● **WRITTEN TASK**
Copy out word for word everything in the data from the line containing "The height and width of the screenshot is (518, 672)." down to the line containing "center [144, 348].", both of those lines included. Omit the pictures from your answer.

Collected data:

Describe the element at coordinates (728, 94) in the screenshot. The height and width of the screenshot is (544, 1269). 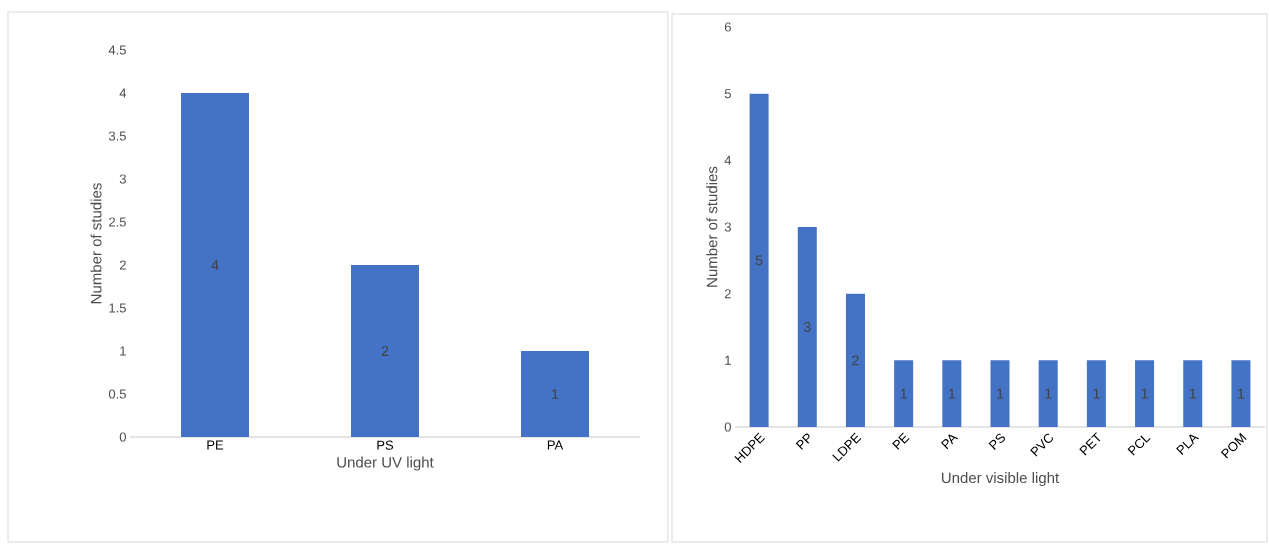
I see `y-tick-label: 5` at that location.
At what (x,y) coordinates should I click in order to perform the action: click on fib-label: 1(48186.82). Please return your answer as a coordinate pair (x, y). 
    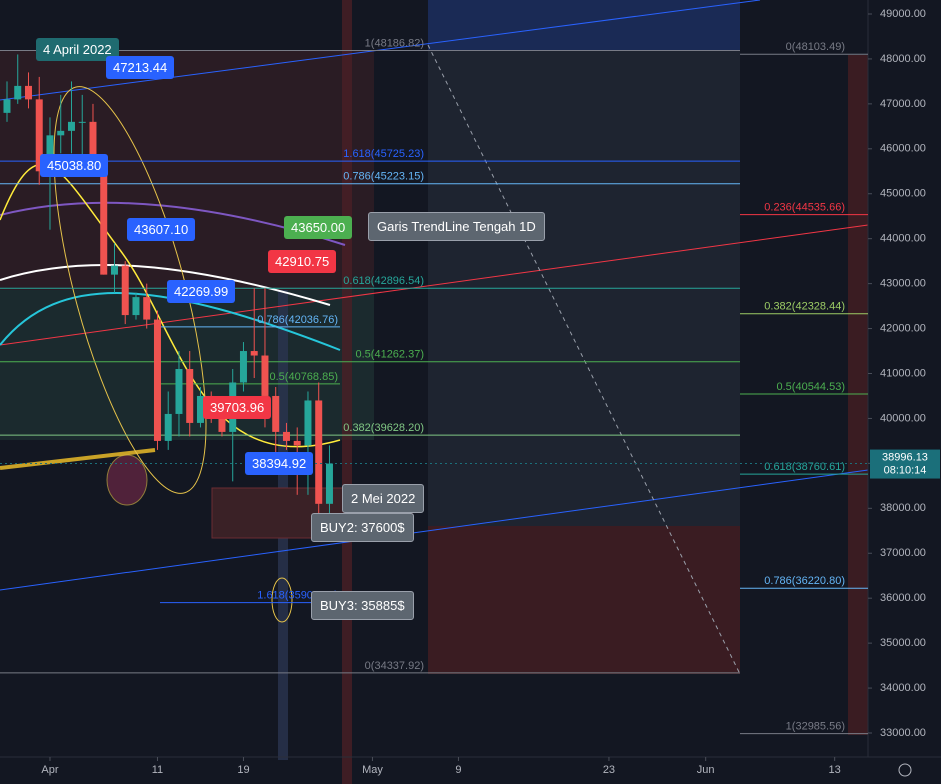
    Looking at the image, I should click on (394, 43).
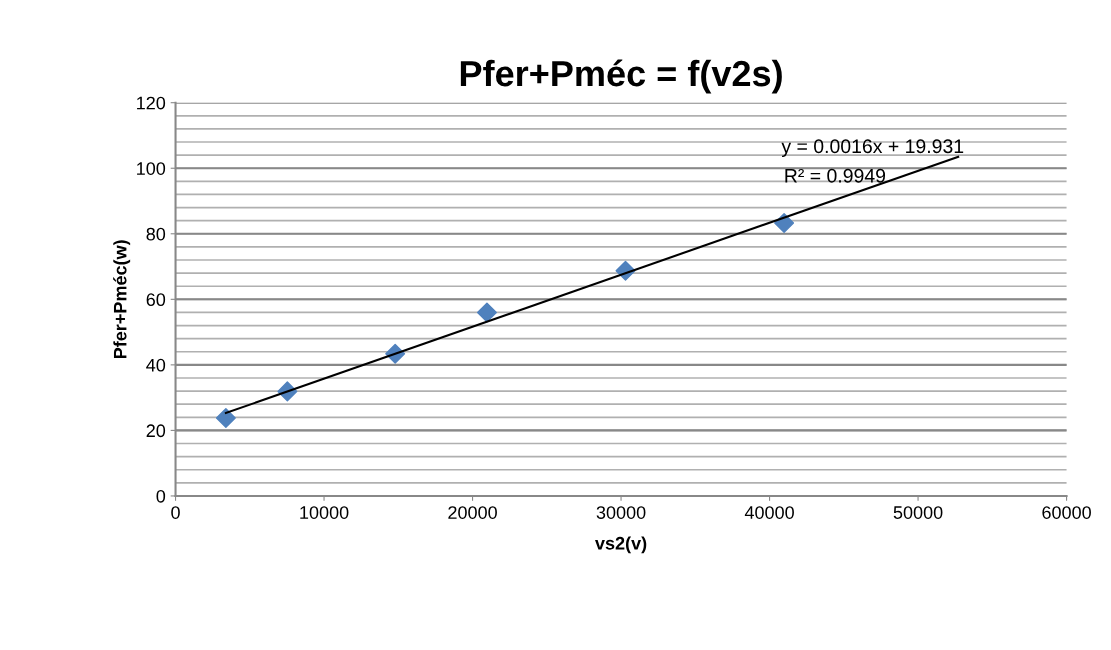 Image resolution: width=1111 pixels, height=650 pixels. Describe the element at coordinates (161, 496) in the screenshot. I see `y-tick-label: 0` at that location.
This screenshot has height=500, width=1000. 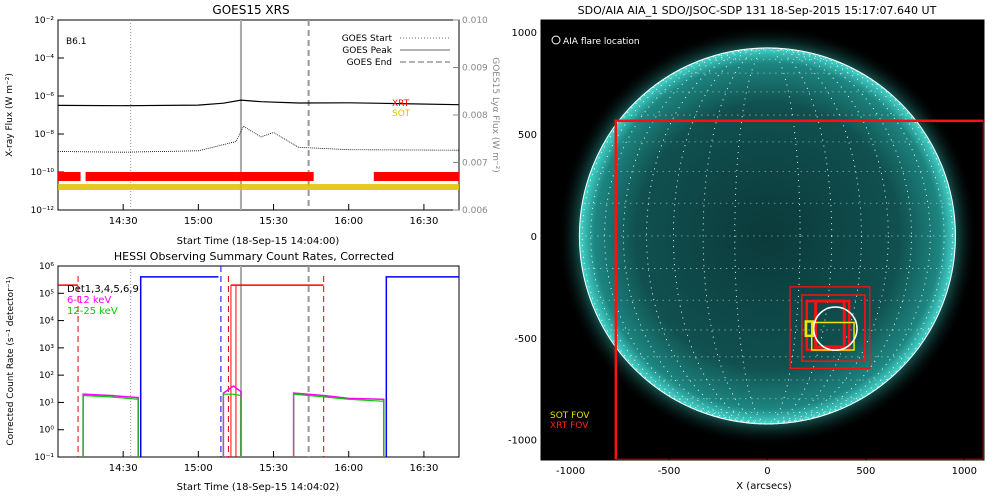 I want to click on aia-flare-location-circle, so click(x=835, y=329).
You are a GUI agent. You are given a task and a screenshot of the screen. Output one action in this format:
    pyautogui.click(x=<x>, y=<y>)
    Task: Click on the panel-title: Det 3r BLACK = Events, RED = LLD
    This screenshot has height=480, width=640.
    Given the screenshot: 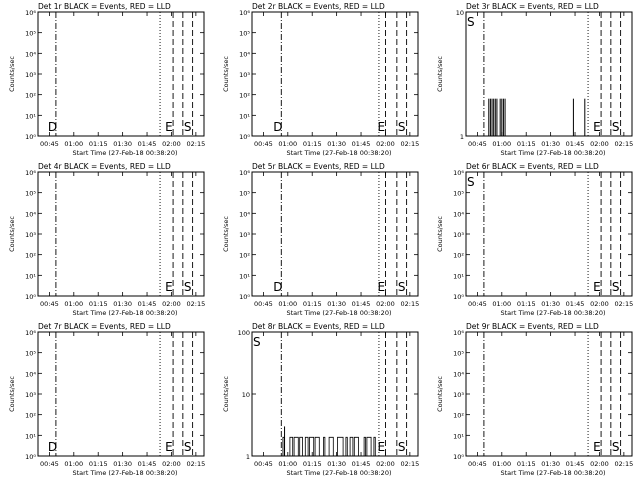 What is the action you would take?
    pyautogui.click(x=532, y=6)
    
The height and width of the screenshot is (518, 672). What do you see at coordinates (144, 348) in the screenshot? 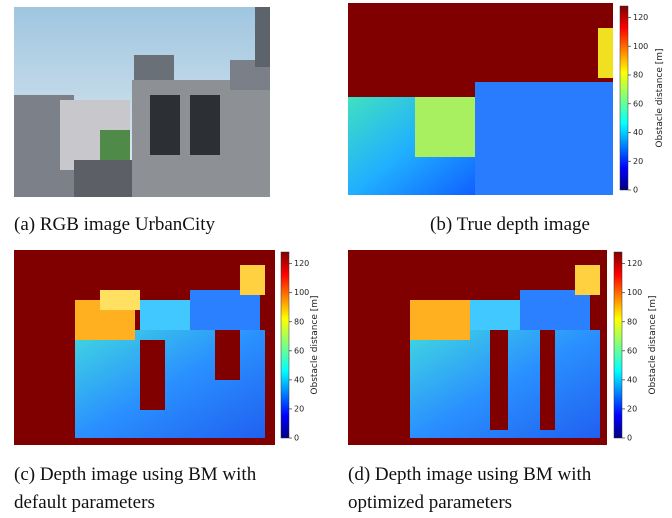
I see `bm-default-depth-image` at bounding box center [144, 348].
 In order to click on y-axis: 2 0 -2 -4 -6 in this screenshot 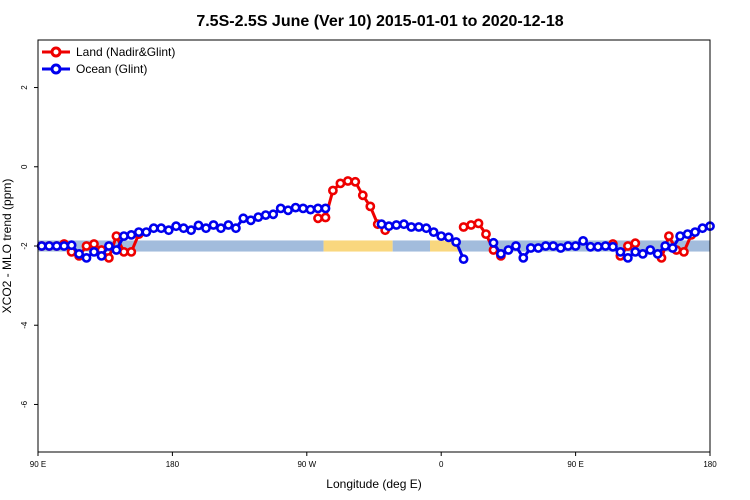, I will do `click(29, 246)`.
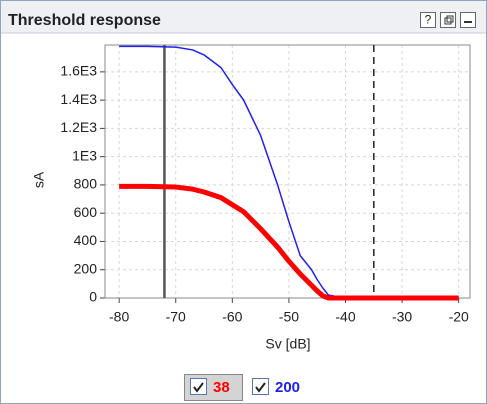 This screenshot has width=487, height=404. What do you see at coordinates (468, 20) in the screenshot?
I see `minimize-button` at bounding box center [468, 20].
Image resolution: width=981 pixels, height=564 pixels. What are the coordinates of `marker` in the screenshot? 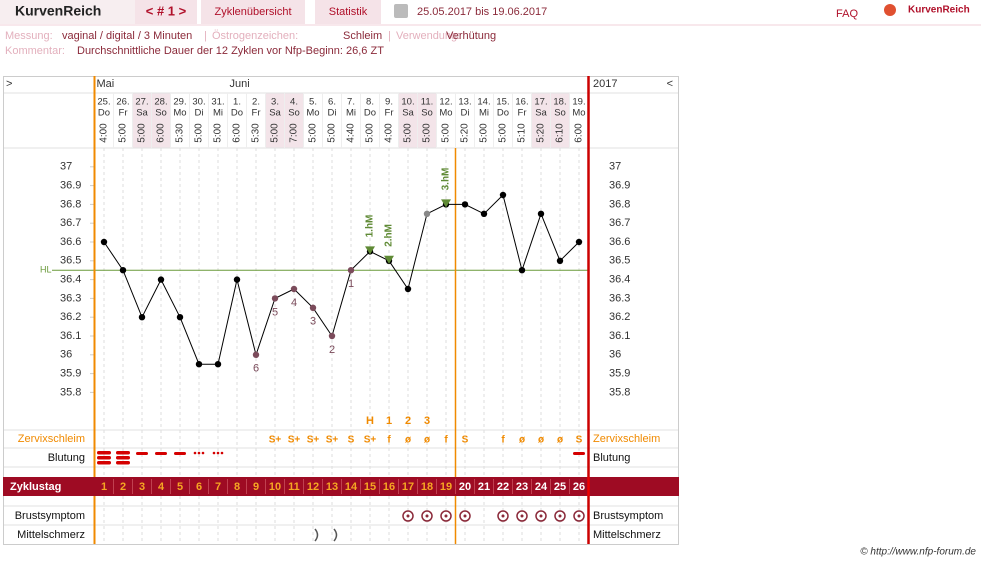 It's located at (446, 204).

● **RESPONSE TO THE EXERCISE**
The height and width of the screenshot is (518, 672). What do you see at coordinates (144, 348) in the screenshot? 
I see `bm-default-depth-image` at bounding box center [144, 348].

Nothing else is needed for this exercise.